Reproduce the records verbatim from the first line through the line containing "pyautogui.click(x=1203, y=313)", including both of those lines.

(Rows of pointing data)
________________________

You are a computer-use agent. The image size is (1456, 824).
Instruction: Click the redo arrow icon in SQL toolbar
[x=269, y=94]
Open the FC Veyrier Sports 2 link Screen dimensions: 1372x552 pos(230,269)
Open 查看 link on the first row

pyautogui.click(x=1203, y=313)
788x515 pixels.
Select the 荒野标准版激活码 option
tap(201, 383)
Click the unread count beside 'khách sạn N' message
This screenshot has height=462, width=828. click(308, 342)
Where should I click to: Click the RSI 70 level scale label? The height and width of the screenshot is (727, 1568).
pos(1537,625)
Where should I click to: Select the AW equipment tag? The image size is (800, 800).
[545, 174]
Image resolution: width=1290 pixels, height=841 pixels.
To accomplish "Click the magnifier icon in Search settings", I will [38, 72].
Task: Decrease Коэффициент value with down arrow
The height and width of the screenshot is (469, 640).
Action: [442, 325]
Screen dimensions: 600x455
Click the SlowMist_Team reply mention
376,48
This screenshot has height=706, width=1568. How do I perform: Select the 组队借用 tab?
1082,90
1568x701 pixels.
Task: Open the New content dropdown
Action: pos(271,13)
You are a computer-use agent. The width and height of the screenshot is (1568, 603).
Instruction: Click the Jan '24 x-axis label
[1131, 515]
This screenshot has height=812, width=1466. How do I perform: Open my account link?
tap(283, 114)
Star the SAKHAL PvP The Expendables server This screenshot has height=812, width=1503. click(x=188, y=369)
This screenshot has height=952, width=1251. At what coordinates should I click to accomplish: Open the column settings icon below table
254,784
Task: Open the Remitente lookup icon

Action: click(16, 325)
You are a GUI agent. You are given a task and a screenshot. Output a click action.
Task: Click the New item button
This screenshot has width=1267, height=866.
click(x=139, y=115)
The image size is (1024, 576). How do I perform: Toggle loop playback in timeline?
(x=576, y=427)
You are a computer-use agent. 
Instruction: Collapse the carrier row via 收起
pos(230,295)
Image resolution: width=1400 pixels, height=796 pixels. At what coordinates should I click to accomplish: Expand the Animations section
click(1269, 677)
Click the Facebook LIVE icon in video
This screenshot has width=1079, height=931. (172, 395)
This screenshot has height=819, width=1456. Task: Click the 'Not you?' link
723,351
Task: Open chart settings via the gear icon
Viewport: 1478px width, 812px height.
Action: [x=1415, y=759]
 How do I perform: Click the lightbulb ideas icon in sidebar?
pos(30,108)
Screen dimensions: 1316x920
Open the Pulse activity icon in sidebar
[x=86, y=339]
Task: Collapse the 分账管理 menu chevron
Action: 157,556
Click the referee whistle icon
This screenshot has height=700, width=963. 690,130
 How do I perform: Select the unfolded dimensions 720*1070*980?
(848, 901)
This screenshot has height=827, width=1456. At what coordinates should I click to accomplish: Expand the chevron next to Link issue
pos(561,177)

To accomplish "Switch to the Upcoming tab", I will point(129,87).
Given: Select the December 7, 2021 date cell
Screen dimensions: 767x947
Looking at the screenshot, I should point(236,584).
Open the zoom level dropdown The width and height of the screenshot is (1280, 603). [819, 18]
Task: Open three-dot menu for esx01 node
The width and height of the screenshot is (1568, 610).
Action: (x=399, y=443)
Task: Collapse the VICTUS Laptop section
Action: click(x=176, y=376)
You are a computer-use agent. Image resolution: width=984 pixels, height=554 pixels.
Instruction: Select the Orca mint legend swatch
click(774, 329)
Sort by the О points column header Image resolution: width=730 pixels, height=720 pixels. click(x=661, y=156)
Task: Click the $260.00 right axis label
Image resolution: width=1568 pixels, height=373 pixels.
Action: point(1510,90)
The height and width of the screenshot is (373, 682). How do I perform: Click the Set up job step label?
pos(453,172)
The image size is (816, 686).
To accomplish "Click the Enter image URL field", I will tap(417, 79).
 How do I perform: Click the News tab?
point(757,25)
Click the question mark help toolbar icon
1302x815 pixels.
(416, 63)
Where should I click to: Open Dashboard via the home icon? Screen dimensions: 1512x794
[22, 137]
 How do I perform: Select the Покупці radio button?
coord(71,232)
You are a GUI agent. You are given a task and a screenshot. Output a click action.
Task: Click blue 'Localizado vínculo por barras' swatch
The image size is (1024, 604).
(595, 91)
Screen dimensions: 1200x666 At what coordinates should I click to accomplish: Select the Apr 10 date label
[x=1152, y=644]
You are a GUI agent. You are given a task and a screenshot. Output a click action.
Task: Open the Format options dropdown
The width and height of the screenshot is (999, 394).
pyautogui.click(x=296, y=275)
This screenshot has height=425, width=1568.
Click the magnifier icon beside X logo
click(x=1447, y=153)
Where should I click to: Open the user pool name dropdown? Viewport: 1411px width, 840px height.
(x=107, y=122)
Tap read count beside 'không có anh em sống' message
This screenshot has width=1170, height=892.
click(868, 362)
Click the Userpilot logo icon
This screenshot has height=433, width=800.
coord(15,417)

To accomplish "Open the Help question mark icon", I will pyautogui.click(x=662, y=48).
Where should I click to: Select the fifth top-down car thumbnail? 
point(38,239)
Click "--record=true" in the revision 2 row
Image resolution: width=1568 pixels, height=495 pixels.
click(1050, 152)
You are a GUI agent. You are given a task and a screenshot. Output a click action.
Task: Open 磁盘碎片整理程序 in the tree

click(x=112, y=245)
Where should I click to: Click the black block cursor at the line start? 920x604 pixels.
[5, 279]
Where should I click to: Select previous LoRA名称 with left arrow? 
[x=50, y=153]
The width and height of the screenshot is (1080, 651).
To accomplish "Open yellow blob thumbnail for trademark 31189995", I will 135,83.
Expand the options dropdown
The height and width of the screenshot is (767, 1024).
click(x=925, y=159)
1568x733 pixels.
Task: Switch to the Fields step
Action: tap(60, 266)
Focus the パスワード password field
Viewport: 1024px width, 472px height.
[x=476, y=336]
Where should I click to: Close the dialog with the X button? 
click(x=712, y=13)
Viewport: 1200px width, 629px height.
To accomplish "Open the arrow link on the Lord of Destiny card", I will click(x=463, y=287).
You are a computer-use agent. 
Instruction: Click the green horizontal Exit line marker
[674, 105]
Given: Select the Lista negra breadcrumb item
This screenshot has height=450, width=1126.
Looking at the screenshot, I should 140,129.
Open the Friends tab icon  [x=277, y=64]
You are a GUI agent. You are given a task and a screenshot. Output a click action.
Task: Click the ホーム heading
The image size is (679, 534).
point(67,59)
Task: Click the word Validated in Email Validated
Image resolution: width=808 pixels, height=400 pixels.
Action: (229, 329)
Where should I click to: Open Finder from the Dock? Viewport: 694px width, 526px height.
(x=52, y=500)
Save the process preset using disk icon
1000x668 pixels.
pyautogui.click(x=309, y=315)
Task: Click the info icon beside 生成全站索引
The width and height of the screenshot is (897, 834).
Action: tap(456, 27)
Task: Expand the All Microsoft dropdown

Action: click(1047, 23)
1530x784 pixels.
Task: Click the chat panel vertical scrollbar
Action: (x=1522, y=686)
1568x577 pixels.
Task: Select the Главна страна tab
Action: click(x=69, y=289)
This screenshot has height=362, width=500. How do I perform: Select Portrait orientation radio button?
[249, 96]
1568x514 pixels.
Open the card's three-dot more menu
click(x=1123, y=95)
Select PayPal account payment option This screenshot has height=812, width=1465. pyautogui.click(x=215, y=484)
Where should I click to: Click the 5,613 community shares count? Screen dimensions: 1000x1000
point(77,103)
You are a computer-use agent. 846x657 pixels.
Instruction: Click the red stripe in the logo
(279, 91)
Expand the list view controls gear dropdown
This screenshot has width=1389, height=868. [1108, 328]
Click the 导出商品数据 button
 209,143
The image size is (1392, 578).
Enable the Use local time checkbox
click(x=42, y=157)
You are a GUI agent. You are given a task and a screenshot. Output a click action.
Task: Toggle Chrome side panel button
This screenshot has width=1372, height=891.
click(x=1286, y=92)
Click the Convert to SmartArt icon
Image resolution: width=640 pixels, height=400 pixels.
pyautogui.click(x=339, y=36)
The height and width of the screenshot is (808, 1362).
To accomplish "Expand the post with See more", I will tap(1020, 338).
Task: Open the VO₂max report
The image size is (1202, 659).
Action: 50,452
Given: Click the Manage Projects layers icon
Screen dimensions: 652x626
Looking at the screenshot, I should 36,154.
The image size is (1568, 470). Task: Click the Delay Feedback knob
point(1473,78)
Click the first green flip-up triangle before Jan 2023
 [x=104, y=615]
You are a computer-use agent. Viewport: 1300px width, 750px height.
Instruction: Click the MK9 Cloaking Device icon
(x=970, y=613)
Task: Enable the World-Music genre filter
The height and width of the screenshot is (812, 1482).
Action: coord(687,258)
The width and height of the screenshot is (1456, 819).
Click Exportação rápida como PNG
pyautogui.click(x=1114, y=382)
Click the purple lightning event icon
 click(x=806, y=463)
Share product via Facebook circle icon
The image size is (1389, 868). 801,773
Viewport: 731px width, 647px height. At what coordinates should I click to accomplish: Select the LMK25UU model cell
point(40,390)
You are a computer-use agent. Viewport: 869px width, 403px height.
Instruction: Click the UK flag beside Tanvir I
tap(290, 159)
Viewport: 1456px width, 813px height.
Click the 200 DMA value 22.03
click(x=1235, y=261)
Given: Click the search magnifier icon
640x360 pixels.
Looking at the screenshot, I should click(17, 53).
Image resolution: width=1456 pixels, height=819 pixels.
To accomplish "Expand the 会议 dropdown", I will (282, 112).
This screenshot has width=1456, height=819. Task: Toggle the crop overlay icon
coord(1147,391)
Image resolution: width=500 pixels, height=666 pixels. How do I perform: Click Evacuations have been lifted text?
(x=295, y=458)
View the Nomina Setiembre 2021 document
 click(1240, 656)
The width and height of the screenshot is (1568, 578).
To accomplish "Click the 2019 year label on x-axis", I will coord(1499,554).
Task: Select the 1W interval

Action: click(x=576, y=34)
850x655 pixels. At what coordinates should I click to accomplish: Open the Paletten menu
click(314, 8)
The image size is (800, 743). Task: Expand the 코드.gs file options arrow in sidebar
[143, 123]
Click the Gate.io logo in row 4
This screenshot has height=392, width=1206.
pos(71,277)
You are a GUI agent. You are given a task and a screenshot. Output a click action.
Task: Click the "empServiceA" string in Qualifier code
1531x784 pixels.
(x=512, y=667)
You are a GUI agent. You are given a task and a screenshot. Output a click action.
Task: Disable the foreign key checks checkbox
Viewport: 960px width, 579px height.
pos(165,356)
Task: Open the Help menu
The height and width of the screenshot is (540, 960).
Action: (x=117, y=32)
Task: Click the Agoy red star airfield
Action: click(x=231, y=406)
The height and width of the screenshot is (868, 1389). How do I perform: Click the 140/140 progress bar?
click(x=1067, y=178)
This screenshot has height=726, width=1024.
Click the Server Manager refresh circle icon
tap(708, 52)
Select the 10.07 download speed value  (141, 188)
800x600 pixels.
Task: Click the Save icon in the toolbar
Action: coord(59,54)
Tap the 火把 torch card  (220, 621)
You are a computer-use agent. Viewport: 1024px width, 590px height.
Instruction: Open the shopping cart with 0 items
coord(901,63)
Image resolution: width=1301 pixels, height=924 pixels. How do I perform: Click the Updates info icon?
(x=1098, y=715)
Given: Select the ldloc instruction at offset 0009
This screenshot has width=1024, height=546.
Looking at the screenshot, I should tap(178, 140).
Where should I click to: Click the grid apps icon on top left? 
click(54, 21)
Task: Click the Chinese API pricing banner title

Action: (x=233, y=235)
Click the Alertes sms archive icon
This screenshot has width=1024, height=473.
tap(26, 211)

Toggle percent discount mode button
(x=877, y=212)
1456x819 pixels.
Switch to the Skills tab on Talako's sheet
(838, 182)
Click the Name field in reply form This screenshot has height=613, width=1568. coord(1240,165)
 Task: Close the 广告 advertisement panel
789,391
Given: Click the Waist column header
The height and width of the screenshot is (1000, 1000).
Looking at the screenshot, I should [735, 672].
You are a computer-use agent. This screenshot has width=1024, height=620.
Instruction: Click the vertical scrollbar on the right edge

________________________

#### Answer in full:
You are a computer-use agent. The image size is (1456, 824).
Instruction: Click the redo arrow icon in SQL toolbar
[x=269, y=94]
Open the FC Veyrier Sports 2 link Screen dimensions: 1372x552 pos(230,269)
Open 查看 link on the first row

pyautogui.click(x=1203, y=313)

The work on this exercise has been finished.